━━━ DATASET CONTENT

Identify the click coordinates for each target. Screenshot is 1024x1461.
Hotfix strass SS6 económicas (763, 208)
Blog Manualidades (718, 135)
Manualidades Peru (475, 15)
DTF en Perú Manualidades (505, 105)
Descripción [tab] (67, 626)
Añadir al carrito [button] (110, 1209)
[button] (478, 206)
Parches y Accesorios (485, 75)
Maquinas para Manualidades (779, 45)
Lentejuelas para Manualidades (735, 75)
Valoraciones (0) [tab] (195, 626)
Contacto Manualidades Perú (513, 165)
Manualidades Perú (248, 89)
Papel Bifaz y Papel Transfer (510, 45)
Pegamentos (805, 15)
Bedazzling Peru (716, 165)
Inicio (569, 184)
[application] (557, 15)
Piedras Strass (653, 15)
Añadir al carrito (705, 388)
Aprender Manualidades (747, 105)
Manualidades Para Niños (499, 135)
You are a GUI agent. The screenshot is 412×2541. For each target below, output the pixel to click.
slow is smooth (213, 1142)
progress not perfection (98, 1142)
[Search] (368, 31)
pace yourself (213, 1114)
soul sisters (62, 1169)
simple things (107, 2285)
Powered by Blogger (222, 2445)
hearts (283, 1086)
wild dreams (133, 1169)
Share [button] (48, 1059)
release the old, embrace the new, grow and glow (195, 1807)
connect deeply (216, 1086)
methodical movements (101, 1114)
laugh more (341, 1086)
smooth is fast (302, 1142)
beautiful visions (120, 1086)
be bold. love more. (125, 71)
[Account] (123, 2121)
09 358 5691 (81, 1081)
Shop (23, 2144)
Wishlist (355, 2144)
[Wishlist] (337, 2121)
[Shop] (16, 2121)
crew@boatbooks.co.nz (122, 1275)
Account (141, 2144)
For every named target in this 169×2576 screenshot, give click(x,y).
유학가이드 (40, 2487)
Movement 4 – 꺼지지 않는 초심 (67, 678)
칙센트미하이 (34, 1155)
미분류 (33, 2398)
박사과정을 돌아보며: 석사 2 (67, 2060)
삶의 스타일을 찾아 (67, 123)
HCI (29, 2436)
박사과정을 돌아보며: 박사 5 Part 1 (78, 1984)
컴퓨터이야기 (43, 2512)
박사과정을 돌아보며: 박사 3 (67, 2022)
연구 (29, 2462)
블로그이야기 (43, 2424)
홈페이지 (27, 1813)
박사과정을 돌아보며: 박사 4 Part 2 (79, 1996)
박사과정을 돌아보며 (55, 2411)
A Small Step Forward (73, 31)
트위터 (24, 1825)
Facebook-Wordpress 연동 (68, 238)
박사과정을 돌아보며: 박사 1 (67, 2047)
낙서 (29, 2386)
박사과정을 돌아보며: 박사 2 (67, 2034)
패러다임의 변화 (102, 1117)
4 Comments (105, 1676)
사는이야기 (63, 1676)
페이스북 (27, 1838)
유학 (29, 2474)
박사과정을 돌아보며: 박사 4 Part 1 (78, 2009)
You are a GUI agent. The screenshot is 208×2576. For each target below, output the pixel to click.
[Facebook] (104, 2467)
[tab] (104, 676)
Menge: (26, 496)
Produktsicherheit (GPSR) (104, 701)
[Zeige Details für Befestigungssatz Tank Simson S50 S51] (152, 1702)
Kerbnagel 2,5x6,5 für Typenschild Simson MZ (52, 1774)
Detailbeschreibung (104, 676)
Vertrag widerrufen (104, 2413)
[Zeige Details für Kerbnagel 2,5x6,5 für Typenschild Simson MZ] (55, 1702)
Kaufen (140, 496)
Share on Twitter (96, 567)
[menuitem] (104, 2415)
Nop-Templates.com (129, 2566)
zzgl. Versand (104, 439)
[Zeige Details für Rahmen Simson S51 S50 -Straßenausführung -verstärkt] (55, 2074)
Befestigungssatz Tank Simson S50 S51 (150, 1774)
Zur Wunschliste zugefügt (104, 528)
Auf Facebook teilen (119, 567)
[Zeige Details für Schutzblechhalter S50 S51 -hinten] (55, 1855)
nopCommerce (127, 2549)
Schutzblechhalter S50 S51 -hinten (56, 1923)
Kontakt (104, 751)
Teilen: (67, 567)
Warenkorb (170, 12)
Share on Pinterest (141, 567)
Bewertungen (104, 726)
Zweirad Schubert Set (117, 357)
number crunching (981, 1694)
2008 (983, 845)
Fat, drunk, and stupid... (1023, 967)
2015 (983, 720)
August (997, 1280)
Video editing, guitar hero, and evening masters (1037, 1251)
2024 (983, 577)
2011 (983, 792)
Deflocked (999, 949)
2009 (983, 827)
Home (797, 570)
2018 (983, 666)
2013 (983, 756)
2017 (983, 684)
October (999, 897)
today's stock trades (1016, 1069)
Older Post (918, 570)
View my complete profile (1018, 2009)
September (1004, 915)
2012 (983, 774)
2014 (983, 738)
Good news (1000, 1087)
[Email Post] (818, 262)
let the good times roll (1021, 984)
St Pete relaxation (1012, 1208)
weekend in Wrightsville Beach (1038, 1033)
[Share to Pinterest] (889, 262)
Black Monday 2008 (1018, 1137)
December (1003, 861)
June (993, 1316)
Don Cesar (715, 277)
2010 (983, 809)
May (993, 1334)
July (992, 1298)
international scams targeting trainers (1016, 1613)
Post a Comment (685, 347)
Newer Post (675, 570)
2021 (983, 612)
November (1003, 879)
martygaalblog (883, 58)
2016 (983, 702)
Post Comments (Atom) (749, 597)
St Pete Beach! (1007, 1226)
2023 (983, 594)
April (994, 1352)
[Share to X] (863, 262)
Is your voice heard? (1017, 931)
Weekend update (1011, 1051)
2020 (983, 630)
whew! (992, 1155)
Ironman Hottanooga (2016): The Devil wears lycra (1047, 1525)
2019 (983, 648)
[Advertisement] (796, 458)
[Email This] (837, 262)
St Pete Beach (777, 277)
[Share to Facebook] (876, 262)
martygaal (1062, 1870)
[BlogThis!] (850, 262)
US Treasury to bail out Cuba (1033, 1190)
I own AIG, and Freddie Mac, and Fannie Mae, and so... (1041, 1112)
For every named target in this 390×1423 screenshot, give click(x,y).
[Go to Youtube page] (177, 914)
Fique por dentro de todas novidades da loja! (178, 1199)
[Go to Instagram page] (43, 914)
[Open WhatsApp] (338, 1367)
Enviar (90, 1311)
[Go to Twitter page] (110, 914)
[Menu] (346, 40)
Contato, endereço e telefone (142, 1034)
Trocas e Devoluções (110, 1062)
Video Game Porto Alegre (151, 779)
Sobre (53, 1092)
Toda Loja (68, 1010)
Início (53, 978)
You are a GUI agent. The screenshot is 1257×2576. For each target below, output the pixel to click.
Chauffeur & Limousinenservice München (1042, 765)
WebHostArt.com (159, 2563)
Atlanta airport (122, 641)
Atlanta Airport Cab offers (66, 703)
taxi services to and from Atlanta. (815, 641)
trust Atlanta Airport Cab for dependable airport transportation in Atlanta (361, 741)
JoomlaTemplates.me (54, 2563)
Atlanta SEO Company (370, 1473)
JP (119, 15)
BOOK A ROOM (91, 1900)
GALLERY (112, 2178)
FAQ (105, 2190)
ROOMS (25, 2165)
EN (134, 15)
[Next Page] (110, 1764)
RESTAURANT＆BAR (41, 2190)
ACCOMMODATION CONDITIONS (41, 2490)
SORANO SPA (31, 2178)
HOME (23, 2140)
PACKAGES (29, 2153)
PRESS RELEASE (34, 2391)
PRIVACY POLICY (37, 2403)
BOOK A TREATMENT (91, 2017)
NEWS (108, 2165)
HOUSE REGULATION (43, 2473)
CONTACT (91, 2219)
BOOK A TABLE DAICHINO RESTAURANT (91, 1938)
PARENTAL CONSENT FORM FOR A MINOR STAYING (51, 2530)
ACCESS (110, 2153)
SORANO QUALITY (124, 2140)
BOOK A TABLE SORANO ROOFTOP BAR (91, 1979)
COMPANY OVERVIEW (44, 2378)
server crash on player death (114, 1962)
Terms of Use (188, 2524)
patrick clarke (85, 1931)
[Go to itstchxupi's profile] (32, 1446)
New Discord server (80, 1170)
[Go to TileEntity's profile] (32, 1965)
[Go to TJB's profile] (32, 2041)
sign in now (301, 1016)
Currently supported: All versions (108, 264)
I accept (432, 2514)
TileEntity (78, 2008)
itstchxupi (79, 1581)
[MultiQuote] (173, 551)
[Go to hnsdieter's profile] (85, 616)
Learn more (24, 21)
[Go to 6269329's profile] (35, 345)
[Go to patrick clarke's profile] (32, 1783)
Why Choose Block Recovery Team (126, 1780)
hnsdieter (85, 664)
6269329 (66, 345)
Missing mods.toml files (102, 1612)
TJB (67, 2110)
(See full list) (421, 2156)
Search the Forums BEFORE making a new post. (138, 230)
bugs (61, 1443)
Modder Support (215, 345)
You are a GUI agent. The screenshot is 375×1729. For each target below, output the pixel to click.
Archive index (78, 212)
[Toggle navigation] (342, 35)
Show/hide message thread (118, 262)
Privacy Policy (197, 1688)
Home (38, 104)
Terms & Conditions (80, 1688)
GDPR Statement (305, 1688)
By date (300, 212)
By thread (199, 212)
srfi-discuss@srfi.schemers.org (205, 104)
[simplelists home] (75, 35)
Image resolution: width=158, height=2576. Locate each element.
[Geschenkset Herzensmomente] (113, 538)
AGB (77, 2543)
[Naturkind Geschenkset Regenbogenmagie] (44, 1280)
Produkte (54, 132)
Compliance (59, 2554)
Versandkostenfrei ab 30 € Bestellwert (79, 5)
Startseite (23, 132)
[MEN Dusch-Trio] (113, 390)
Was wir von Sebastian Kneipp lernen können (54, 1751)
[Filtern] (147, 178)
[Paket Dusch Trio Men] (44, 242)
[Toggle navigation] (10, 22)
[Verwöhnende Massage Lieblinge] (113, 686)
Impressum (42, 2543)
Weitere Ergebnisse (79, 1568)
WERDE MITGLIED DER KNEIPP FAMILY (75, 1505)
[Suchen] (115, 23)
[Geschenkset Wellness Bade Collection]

━━━━━━

Read the entries and pick out all lines that include the word "below".

You are a GUI agent. The screenshot is 412×2541. For each target below, output the pixel to click.
You are a GUI agent. The screenshot is 208×2576. For each target below, output the pixel to click.
You are a GUI agent. The screenshot is 1257×2576. For each target below, output the pixel to click.
You are a GUI agent. The screenshot is 375×1729. For each target below, output the pixel to click.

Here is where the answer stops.